Ruang 202

Oleh Sinta Ridwan |

Membaca lagi cerita pendek ini aku hanya bisa tertawa, ini kayaknya unek-unek atau curhatan kasar. Sudah, itu saja komentarnya eh, pengantarnya, silakan dibaca, baru kali ini pembahasan soal keilmuan yang aku geluti, filologi.

Dialog Ruang 202

Ada rasa pengap dan sesak dalam Ruang 202 ini. Meski pendingin ruangan bersuhu jauh di bawah ukuran di luar ruangan, bahkan luar gedung. Udara hanya bersikulasi dari rongga hidung beberapa mahasiswa yang duduk gelisah di dalam ruangan dengan ruang yang besarnya tidak lebih dari ruang kerja plus perpustakaanku. Tidak ada jendela besar yang membuka diri pada dunia. Tiada warna hijau-hijau di sekitarnya. Hanya ada jendela kaca tertutup rapat bingkainya di atas kepala dosen yang sedang memberi materi.

Meski pengap, Ruang 202 ini terang oleh lampu dan benderang oleh silaunya cahaya mentari yang menerobos lewat jendela kaca di atas kepala dosen yang berbalut setelah hitam-hitam. Mulai dari penutup kepala hingga alas kakinya. Hitam. Entah, dosen ini sedang mengalami hari apa, hingga memutuskan berstelan hitam-hitam begitu. Sementara wajah-wajah mahasiswa yang tersilaukan celah cahaya, tampak kabut kebingungan mendengarkan materi dosen.

Dosen ini sebenarnya berlatar antropologi, mata kuliah lain selain hari ini yang diajarnya khusus mengenai antropologi budaya. Namun, aku yang datang terlambat masuk ke ruangan ini sebagai kelas pertama di semester tiga Jurusan Filologi merasa bingung. Dosen ini mengajar preservasi manuskrip. Aku kaget melihatnya. Kupikir siapa yang akan mengajar mata kuliah penting kali ini mengenai perawatan dan pemeliharaan manuskrip kuna.

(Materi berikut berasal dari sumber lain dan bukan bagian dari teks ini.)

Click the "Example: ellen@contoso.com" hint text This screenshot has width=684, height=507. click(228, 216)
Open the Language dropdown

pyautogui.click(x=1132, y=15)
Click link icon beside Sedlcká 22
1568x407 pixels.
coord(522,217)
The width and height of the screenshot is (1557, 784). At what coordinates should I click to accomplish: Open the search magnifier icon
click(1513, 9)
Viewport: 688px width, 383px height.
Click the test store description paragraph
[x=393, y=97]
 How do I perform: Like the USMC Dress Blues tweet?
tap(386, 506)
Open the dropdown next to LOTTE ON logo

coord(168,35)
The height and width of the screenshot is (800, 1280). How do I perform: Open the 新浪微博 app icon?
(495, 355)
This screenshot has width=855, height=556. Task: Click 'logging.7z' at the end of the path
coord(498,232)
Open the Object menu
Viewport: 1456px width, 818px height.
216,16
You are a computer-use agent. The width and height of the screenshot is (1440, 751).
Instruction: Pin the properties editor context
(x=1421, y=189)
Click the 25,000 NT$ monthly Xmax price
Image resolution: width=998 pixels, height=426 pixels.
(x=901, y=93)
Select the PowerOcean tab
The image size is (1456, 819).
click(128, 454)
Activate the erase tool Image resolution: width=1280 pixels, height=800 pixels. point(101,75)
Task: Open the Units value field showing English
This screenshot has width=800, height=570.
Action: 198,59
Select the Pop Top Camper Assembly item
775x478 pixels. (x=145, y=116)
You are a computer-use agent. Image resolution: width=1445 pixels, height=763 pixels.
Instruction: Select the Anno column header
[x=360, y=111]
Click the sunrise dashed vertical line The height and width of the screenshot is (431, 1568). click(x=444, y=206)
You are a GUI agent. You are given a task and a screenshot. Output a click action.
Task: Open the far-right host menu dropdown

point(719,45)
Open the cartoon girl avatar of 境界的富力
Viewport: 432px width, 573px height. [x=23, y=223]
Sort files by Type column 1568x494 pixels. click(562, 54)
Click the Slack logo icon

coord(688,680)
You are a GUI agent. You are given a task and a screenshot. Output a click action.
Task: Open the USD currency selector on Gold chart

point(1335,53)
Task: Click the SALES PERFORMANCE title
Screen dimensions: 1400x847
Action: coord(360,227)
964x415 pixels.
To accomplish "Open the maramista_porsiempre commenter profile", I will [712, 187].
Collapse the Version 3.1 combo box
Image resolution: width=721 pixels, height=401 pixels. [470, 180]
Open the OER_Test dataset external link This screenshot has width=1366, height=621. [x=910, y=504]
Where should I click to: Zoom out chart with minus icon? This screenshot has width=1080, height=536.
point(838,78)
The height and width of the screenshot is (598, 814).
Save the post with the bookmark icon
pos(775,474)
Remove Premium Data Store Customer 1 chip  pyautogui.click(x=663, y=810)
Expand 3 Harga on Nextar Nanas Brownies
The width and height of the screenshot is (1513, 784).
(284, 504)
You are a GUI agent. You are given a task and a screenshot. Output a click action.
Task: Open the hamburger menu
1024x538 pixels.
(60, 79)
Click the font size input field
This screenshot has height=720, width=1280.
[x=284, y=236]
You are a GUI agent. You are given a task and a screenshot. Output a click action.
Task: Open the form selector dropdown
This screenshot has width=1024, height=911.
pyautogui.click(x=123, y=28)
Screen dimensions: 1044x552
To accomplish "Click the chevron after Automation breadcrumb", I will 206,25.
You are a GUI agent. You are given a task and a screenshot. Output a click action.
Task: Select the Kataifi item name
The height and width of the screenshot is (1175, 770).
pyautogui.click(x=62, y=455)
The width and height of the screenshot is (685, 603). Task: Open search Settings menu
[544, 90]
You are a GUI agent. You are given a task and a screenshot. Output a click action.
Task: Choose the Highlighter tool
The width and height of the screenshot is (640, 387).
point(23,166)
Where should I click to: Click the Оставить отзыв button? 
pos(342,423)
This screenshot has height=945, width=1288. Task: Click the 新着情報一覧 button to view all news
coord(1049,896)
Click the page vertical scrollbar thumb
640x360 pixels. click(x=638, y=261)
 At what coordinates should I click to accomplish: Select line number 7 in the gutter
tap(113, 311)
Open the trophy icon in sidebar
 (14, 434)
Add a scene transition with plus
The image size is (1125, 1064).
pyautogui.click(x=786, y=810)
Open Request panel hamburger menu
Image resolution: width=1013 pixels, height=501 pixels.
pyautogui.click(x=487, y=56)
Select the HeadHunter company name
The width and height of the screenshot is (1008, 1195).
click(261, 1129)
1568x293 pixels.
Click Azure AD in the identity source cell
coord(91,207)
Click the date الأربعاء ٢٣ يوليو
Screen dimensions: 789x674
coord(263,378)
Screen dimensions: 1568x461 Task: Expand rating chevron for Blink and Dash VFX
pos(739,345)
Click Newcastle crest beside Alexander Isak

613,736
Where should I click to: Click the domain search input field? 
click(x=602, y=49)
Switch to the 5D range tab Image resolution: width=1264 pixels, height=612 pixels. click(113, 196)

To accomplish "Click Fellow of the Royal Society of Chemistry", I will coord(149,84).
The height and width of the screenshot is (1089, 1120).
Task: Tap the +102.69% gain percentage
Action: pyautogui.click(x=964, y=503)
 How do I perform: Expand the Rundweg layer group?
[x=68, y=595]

Ada sebelas mahasiswa termasuk diriku. Sebenarnya ini kelas semester tiga sementara aku baru masuk di semester pertama. Aku disuruh loncat ikut kelas angkatan atas. Tujuannya agar bisa melihat dan mendengarkan mereka-mereka yang lebih dulu mengikuti jurusan ini. Sambil duduk tidak tenang, aku berpikir kalau mata kuliah ini semestinya tidak ada hubungannya dengan antropologi budaya yang dikuasai dosen di depan kami semua.

Posisi dudukku tidak nyaman sekali. Ditambah silau yang membuat kepala sedikit pusing ketika memaksakan diri berfokus pada apa yang disampaikan dosen. Semalam aku hanya tidur tiga jam lamanya. Kupaksakan senyum simpul di ujung bibir saat tatapan mataku kepergok kedua mata dosen.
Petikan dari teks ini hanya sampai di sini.